Born in the village of Pitelli near La Spezia, Scelsi spent most of his time in his mother's old castle where he received education from a private tutor who taught him Latin, chess and fencing. Later, his family moved to Rome and his musical talents were encouraged by private lessons with Giacinto Sallustio. In Vienna, as a disciple of Arnold Schönberg, he became the first adept of dodecaphony in Italy, although he did not continue to use this composition system. In the 1920s, Scelsi made friends with intellectuals like Jean Cocteau and Virginia Woolf, and travelled abroad extensively. In 1927, in Egypt, he first came into contact with non-European music. His first composition was Chemin du coeur (1929). Then followed Rotativa, first conducted by Pierre Monteux at Salle Pleyel, Paris, on 20 December 1931.
In 1937, he organised a series of concerts of contemporary music, introducing the music of (among others) Hindemith, Schoenberg, Stravinsky, Shostakovitch, and Prokofiev to an Italian audience for the first time.

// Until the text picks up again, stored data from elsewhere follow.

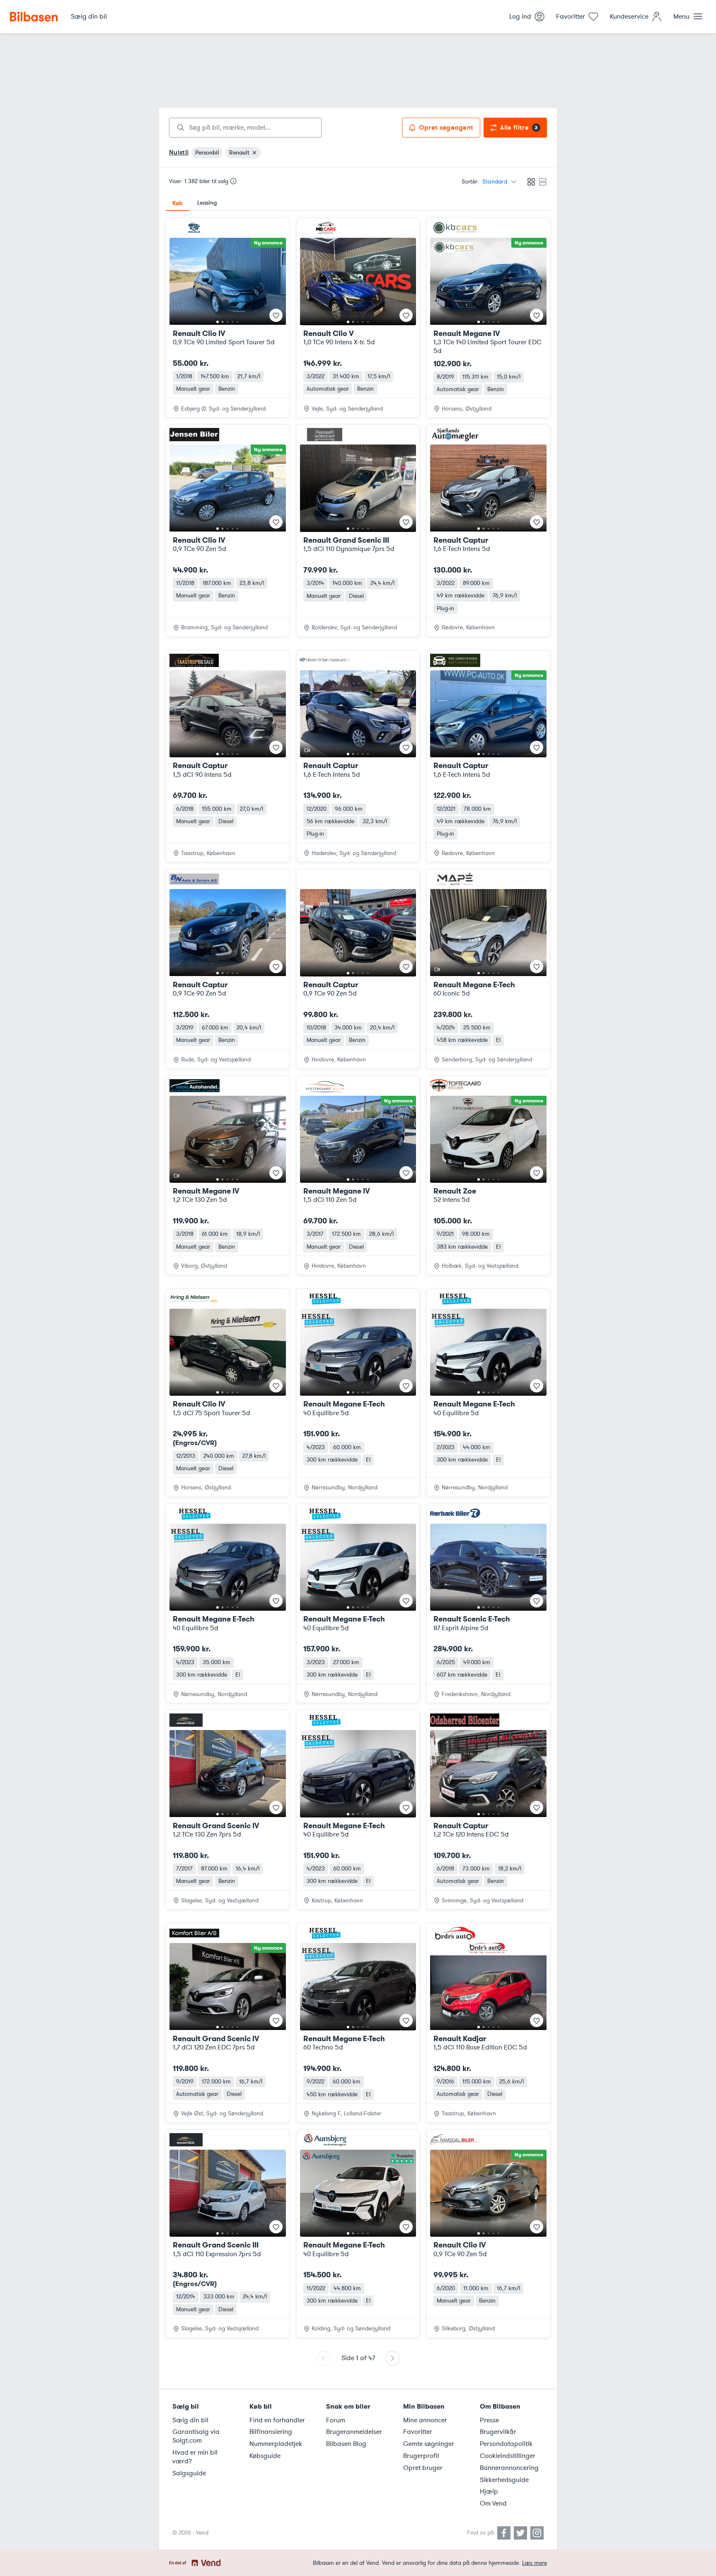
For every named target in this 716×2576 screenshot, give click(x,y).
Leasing (207, 203)
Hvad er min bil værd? (195, 2457)
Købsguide (265, 2455)
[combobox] (245, 128)
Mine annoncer (425, 2420)
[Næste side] (392, 2358)
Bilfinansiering (270, 2431)
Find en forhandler (277, 2420)
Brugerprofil (421, 2455)
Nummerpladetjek (275, 2443)
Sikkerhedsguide (504, 2479)
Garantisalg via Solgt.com (196, 2436)
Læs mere (534, 2563)
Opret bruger (423, 2467)
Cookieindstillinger (507, 2455)
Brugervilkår (498, 2431)
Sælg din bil (190, 2420)
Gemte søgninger (428, 2443)
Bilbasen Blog (346, 2443)
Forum (335, 2420)
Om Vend (493, 2503)
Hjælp (489, 2491)
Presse (489, 2420)
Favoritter (417, 2431)
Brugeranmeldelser (354, 2431)
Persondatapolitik (506, 2443)
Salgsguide (189, 2473)
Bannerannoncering (509, 2467)
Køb (177, 203)
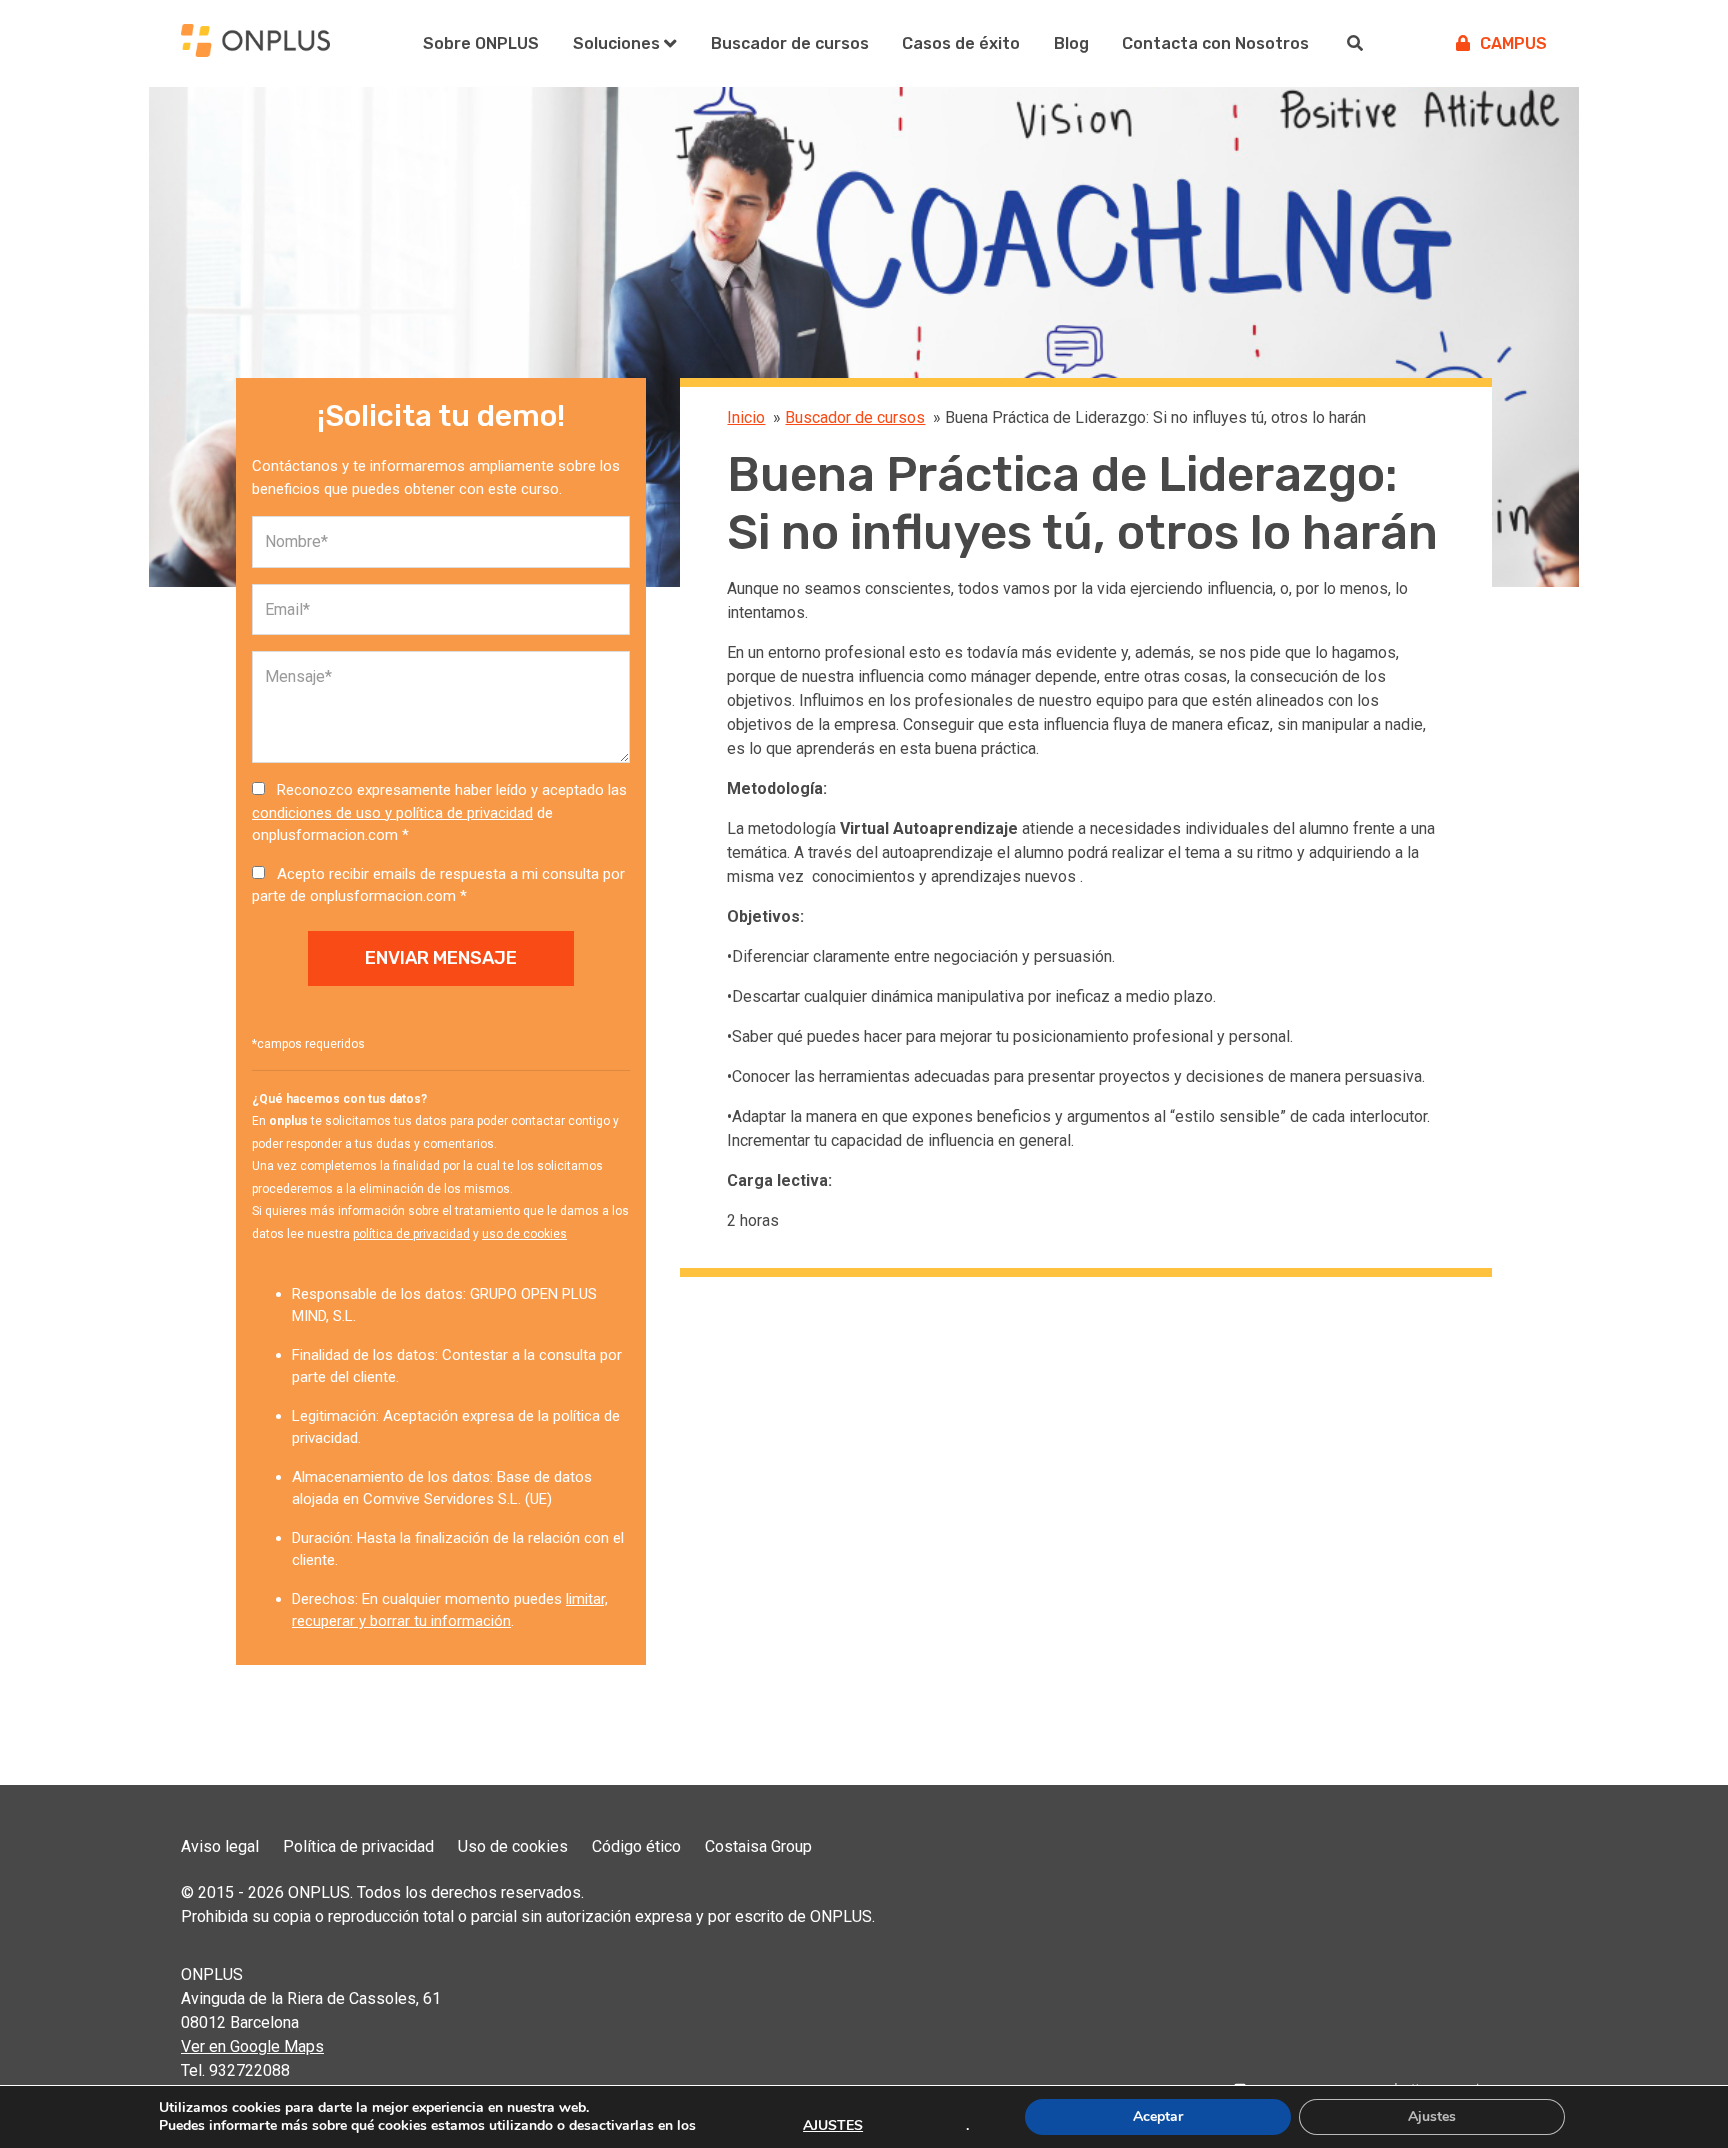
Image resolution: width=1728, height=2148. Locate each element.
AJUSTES (833, 2126)
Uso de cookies (513, 1846)
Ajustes (1432, 2116)
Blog (1071, 43)
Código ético (636, 1846)
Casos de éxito (961, 43)
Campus (1513, 43)
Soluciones (616, 43)
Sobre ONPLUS (481, 43)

Due to the enforcement of racial laws under the fascist regime of Benito Mussolini, these concerts were not able to continue for long, preventing the performance of works by Jewish composers. Scelsi refused to comply, causing the composer's gradual removal from Italy. In 1940, when Italy entered the war, Scelsi was in Switzerland, where he remained until the end of the conflict, composing and improving his conception of music. He married Dorothy Kate Ramsden, a divorced Englishwoman.
Back in Rome after the war, his wife left him (eventually inspiring Elegia per Ty), and he underwent a profound psychic crisis that eventually led him to the discovery of Eastern spirituality and also to a radical transformation of his view of music, his so called second period. He rejected the notions of composition and authorship in favour of sheer improvisation. These improvisations, recorded on tape, were later transcribed by collaborators under his guidance, then orchestrated and complemented by the composer's meticulous performance instructions, or adjusted from time to time in close collaboration with the performers.
Scelsi came to conceive of artistic creation as a means of communicating a higher, transcendent reality to the listener. From this point of view, the artist is considered a mere intermediary. It is for this reason that Scelsi never allowed his image to be shown in connection with his music; he preferred instead to identify himself by a line under a circle, a symbol of Eastern provenance. Some photographs of Scelsi have emerged since his death.
One of the earliest interpreters Scelsi closely worked with is the singer Michiko Hirayama, whom he met in 1957 in Rome. From 1962 to 1972 he wrote the extensive song cycle "Canti del Capricorno" directly for her due to her special and unique vocal range. The writing process of the piece was an example for Scelsi's very personal way of working: developing pieces through improvisation, recording and then final transcription.
From the late 1970s, he met several leading interpreters who have promoted his music all over the world and gradually opened the gates to wider audiences, such as the Arditti String Quartet, the cellist Frances-Marie Uitti, the pianists Yvar Mikhashoff and Marianne Schroeder.
Scelsi was a friend and a mentor to Alvin Curran and other expatriate American composers such as Frederic Rzewski who lived in Rome during the 1960s (Curran, 2003, in NewMusicBox). Scelsi also collaborated with other American composers including John Cage, Morton Feldman, and Earle Brown who visited him in Rome.
Alvin Curran recalled that: "Scelsi ... came to all my concerts in Rome even right up to the very last one I gave just a few days before he died. This was in the summer time, and he was such a nut about being outdoors. He was there in a fur coat and a fur hat. It was an outdoor concert. He waved from a distance, beautiful sparking eyes and smile that he always had, and that's the last time I saw him" (Ross, 2005).
Scelsi died in Rome on 9 August 1988.